(Work required) Repeat exactly, and only, the lines below starting at the line that contains "Outreach (659, 13)" and ending at the line that contains "ciceco@ua.pt (455, 2495)", inclusive of both.

(Information provided)
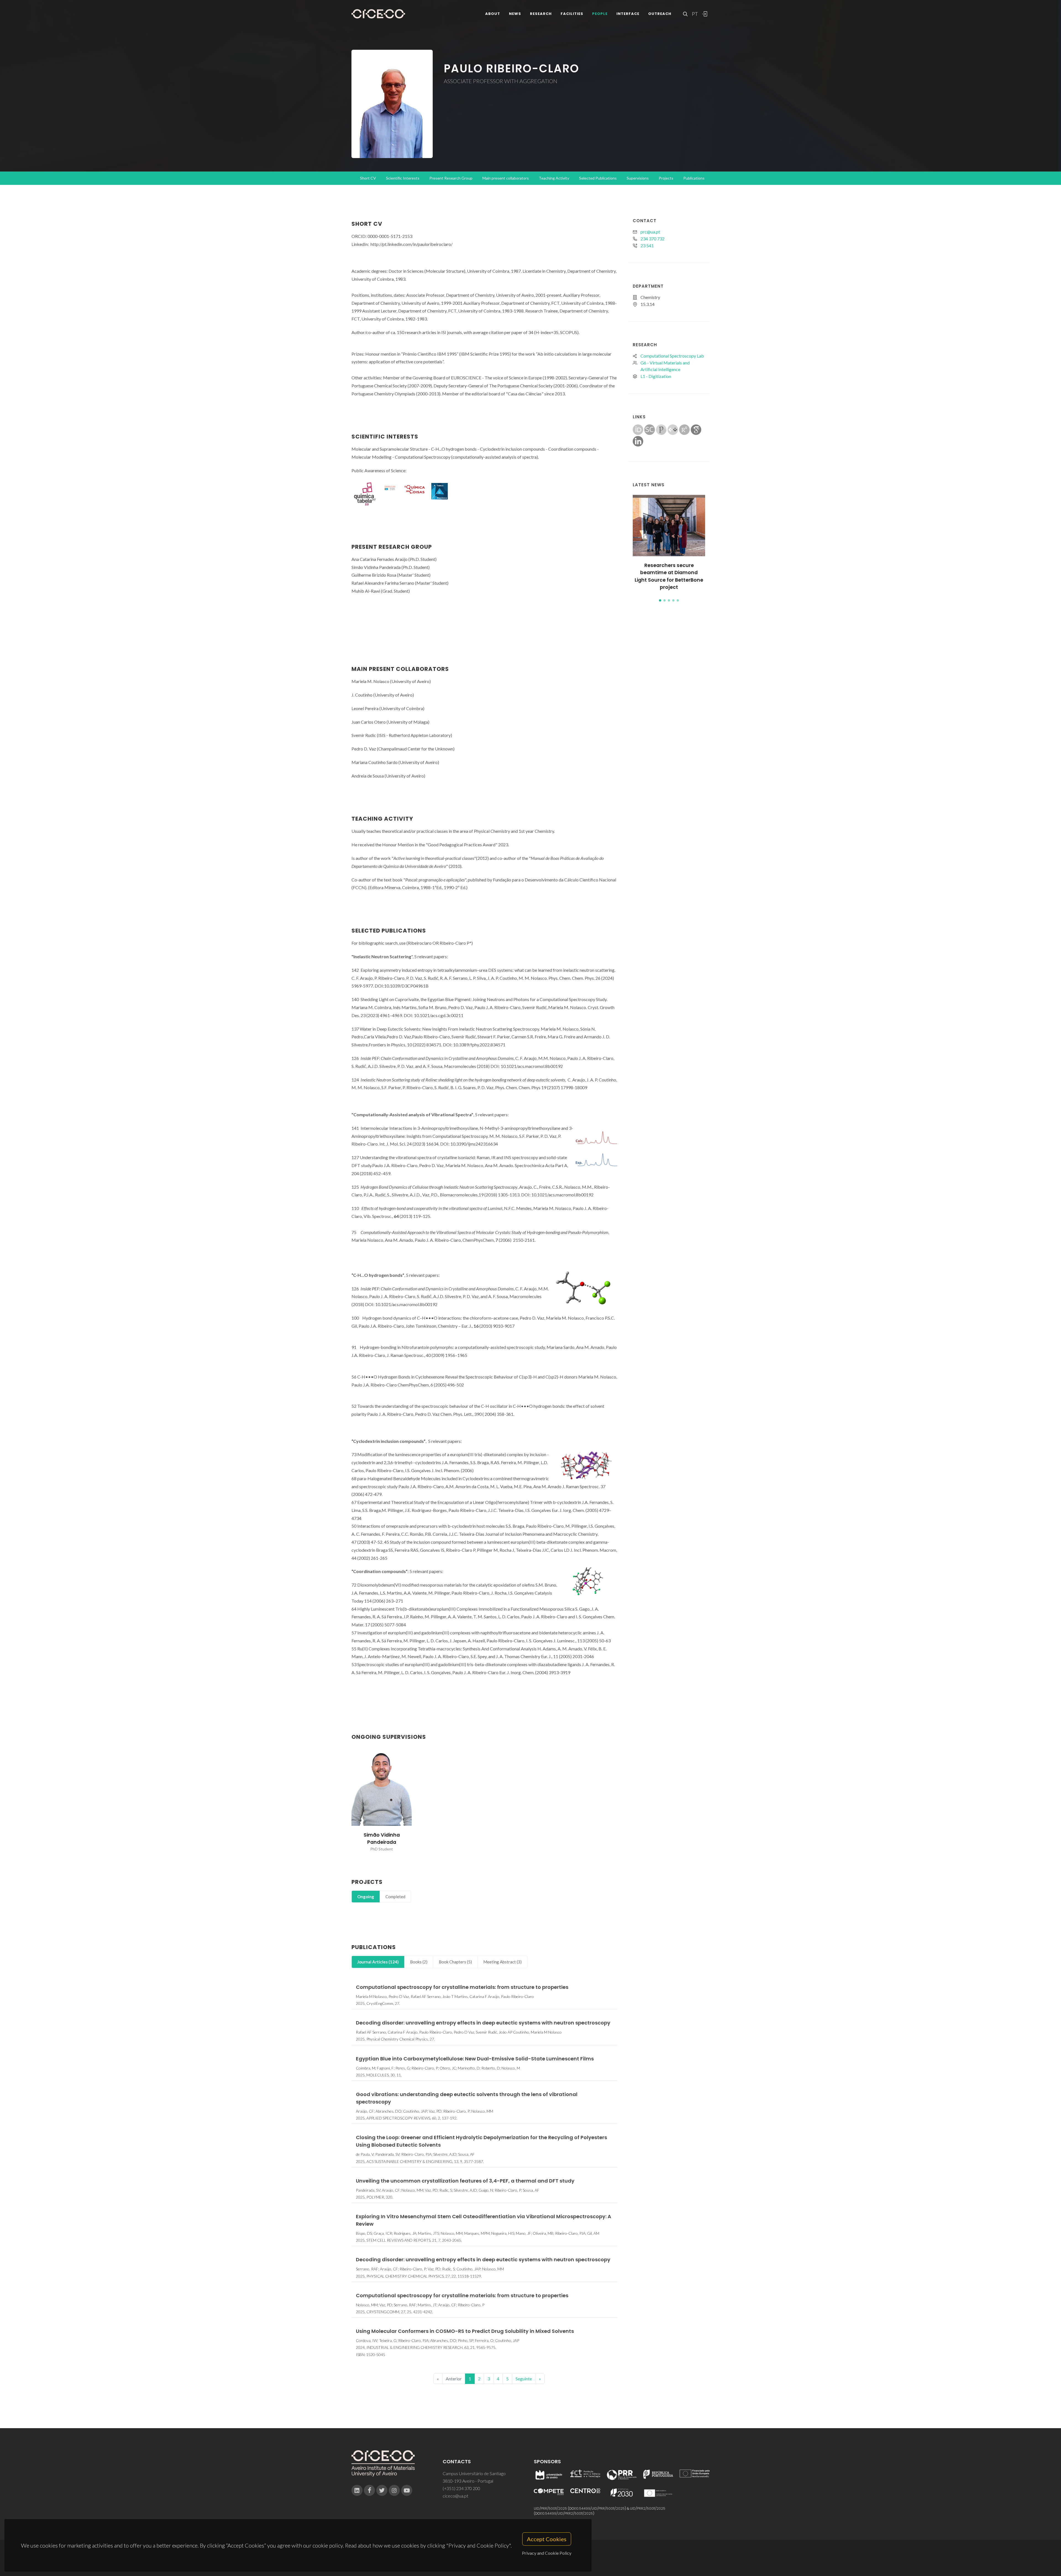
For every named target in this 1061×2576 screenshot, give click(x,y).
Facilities (572, 13)
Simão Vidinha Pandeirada (382, 1838)
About (492, 13)
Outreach (659, 13)
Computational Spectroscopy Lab (672, 355)
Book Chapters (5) (455, 1961)
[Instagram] (394, 2490)
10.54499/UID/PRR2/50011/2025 (567, 2513)
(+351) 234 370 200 (461, 2488)
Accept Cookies (546, 2539)
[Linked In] (357, 2490)
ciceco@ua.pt (455, 2495)
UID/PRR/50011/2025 (550, 2508)
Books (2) (418, 1961)
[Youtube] (406, 2490)
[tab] (366, 1897)
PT (694, 14)
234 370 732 (652, 238)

(Answer space)
Outreach (659, 13)
Computational Spectroscopy Lab (672, 355)
Book Chapters (5) (455, 1961)
[Instagram] (394, 2490)
10.54499/UID/PRR2/50011/2025 (567, 2513)
(+351) 234 370 200 (461, 2488)
Accept Cookies (546, 2539)
[Linked In] (357, 2490)
ciceco@ua.pt (455, 2495)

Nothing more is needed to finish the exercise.